Now, the growing clout of this movement is adversely affecting not just people supposedly in possession of 'white privilege' but also leading members of the African-American society who are regarded as complicit in the system considered antithetical to their race.
One of the high-profile targets from this group is Los Angeles County's first black District Attorney Jackie Lacey. Interestingly, she has been the target of protesters for around three years. But post-George Floyd incident, these protests have grown from involving double-digit participants to thousands.
Lacey's alleged fault
The reason for anger against Lacey is the fact that during her tenure as DA, which has been around eight years, 340 people have been killed through police action in her area of jurisdiction. But barring one such incident, she has refused to prosecute the law-enforcement officers involved, either due to lack of evidence or clear validity, as per her understanding, of the police action.
The person who has been gunning for her in the last three years and leading the protests is Melina Abdullah, also co-founder of Black Lives Matter's LA chapter. Now bolstered by a huge swell in the number of demonstrators, she has led them to the courthouses in the county and in chanting slogans such as "Jackie Lacey must go."

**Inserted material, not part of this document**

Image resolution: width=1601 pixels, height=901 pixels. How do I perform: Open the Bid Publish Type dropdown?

Clouds over re-election prospects
The timing of the protests is especially crucial as Lacey would be looking to win a third term as DA in November. She happens to be not just the first African-American to occupy this office but also the first woman.
Her re-election came very close to being achieved in the primaries itself that were held in March. However, she fell just short of the mark and therefore will have to fight her way through another contest in a few months. Her rival is Los Angeles' former police commander and former District Attorney of San Francisco George Gascon.

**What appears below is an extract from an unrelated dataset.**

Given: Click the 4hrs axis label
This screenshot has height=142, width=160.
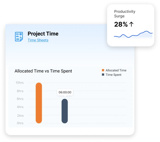Looking at the screenshot, I should click(20, 107).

The latter is positioning himself as a reformer and was quick in issuing a condemnation of police action that resulted in Floyd's death. Lacey, on the other hand, took six days to do the same.
Another problem facing the incumbent is the charge that her allegedly lackadaisical approach in prosecuting errant police officers is the result of her having benefitted financially from organisations supporting police and other law-enforcement agencies.
The stage is set for a close fight. Whether Lacey regains her position could also be a gauge of how deeply Black Lives Matter has been able to substantially shift public opinion. If she wins, it would suggest that the current protests have only vocalized an already discontented section of the society. A loss for her could be a harbinger of a tectonic shift in American politics.